Stated goal 1: Summarize the TRNG passage in two sentences.
Stated goal 2: Return verbatim the portion of the TRNG passage starting with "TRNG 102 may generate" and going on through "processes disclosed above.".

Article:
########

TRNG 102 may generate numbers in a manner that is fundamentally unpredictable and non-deterministic, as opposed to pseudo-random number generators (PNGs). TRNG 102 may rely on a physical process to generate randomness. For example, TRNG 102 may use electronic noise in an electronic component that is captured and digitized to produce random numbers. Any analog signal may be converted into a digital form. The digital form may be post-processed to ensure the generated numbers are uniformly random and not biased. TRNG 102 outputs seed 110 that is a sequence of numbers such that each number is unpredictable and should not follow any deterministic pattern. In some embodiments, TRNG 102 may be enabled by a microcontroller configured to execute the processes disclosed above.

Seed slicer 114 of digital signal generator 104 receives output seed 110 from TRNG 102. Output seed 110 may be transferred at a rate of many megabits per second from TRNG 102. In one non-limiting example, the rate may be 32 megabits per second. Seed slicer 114 slices output seed 110 into a plurality of slices. Each slice is provided to a series of controllers that are used to permute the behavior of digital signal generator 104.

########

Information shown:

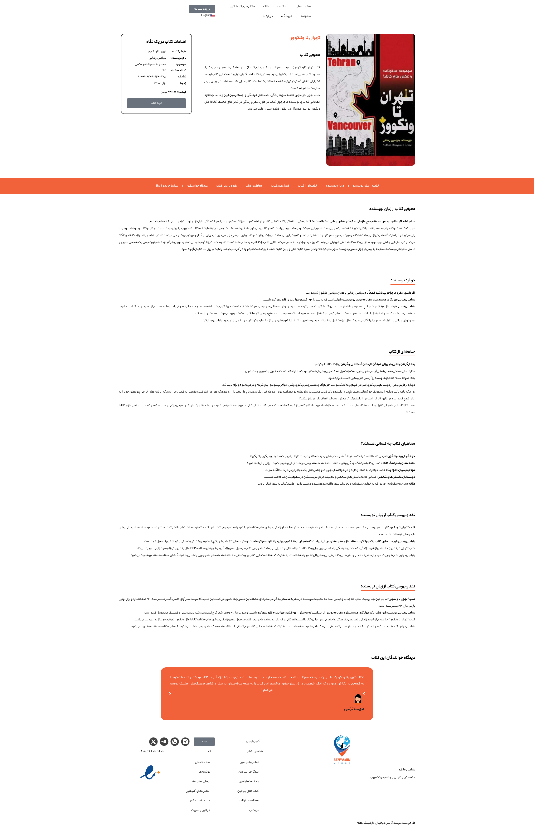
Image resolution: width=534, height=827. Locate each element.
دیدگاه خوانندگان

########

Task output 1: TRNG 102 generates unpredictable, non-deterministic numbers from a physical process such as digitized electronic noise, post-processes them so they are uniformly random and unbiased, and outputs them as seed 110. Seed slicer 114 of digital signal generator 104 receives seed 110, slices it into a plurality of slices, and provides each slice to a series of controllers that permute the behavior of digital signal generator 104.

Task output 2:
TRNG 102 may generate numbers in a manner that is fundamentally unpredictable and non-deterministic, as opposed to pseudo-random number generators (PNGs). TRNG 102 may rely on a physical process to generate randomness. For example, TRNG 102 may use electronic noise in an electronic component that is captured and digitized to produce random numbers. Any analog signal may be converted into a digital form. The digital form may be post-processed to ensure the generated numbers are uniformly random and not biased. TRNG 102 outputs seed 110 that is a sequence of numbers such that each number is unpredictable and should not follow any deterministic pattern. In some embodiments, TRNG 102 may be enabled by a microcontroller configured to execute the processes disclosed above.